Welcher Eislauffan kann es schon erwarten, bis er nach der Sommerpause endlich seine Kuven wieder auf spiegelglattes Eis setzen kann?
Die Zirndorfer Eismeister sorgen dafür, dass das kühle Vergnügen "fast" unabhängig vom Wetter den ganzen Winter hindurch möglich ist. Im September gehen sie auf Seminar, Themen sind hier die Sicherheit, technische Verbesserungen und neue Trends auf dem Eis. Die Überprüfung der Eismaschine, der technischen Anlagen und der Leitungssysteme folgt im Oktober. Und dann heißt es nur noch "Warten auf Kälte und Nachtfrost". Irgendwann im November beginnt schließlich der Aufbau des Eises.

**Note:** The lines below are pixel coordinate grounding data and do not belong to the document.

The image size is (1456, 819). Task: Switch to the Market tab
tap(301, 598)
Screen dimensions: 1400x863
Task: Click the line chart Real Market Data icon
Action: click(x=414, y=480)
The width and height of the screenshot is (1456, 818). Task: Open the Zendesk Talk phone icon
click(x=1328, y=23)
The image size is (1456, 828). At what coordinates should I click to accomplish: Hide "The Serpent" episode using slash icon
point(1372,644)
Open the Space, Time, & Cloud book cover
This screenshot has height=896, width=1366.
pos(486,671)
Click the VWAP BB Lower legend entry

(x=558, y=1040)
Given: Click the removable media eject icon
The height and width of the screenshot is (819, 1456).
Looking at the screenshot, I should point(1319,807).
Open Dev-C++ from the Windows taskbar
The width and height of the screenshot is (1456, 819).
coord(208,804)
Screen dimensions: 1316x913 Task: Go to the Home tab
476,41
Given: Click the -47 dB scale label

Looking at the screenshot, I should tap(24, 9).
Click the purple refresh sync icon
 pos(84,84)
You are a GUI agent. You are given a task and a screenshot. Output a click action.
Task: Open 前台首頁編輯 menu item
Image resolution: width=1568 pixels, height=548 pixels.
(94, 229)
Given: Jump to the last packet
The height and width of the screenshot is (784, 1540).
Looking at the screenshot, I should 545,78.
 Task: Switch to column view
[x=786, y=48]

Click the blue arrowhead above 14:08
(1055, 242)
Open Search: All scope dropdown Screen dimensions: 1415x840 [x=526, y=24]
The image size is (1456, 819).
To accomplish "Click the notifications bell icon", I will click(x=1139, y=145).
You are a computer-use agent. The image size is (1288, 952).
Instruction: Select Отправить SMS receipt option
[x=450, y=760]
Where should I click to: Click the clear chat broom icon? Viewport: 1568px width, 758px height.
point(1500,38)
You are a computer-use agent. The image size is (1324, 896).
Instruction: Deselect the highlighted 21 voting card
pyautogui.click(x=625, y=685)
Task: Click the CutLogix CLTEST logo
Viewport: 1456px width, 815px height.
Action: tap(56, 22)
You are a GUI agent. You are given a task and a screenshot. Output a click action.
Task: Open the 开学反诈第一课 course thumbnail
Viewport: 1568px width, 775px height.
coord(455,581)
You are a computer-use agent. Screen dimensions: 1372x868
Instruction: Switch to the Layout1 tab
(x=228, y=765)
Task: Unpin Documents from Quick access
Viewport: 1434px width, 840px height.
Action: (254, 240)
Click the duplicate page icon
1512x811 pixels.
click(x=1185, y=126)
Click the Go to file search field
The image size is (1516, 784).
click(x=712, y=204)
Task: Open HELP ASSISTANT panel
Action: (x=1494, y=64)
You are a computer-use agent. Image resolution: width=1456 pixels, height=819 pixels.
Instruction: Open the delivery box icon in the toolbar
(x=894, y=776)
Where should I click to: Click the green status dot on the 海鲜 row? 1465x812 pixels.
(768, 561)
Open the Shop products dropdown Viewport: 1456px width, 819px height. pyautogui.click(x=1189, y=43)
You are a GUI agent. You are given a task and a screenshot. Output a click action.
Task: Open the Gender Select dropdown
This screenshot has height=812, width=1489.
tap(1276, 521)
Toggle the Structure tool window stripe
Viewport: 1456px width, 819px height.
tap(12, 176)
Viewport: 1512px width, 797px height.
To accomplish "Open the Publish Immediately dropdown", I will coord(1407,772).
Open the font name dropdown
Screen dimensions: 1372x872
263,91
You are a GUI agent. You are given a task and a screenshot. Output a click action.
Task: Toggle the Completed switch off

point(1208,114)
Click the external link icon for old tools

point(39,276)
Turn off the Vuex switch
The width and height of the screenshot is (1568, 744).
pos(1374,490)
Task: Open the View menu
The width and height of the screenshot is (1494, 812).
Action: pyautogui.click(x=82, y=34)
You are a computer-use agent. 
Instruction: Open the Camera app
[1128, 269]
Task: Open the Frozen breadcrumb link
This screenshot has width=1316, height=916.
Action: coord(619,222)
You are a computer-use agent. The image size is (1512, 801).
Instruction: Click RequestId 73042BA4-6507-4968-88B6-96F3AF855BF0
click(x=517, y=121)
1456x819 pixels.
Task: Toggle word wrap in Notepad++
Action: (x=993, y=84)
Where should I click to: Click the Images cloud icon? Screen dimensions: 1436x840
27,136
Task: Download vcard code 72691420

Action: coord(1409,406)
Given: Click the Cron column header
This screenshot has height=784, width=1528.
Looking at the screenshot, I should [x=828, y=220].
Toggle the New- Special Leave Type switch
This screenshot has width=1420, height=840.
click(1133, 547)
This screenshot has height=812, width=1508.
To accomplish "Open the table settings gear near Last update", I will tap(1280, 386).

Es besteht aus Wasser, dem die Wärme entzogen wird. Dafür sorgen eine Art Wärmepumpe (wie das Aggregat in einem Kühlschrank) und ein Glykolwassergemisch, das durch etliche Kilometer Rippenrohre unter der Eislaufbahn gepumpt wird. Schicht für Schicht wird Wasser mit einem Feuerwehrschlauch aufgesprüht. Dabei muss immer wieder gewartet werden, bis das Eis angefroren ist, und Lufteinschlüsse müssen unbedingt vermieden werden. Nach etwa vier bis fünf Tagen erreicht das Eis die gewünschte Stärke von rund sechs bis acht Zentimetern. Jetzt kommt der spannende Teil: Der Eismeister bewegt die drei Tonnen schwere Eishobelmaschine auf die Eisfläche. Dabei entfernt ein großes Messer die Unebenheiten, heißes Wasser löst die Oberfläche, füllt Risse und Löcher, gefriert und verbindet sich mit dem Eis zu einer spiegelglatten Oberfläche. Im laufenden Betrieb muss die Eisdecke alle anderthalb Stunden mit der Eishobelmaschine geglättet und dann flutscht alles wie geschmiert, oder besser wie gefroren.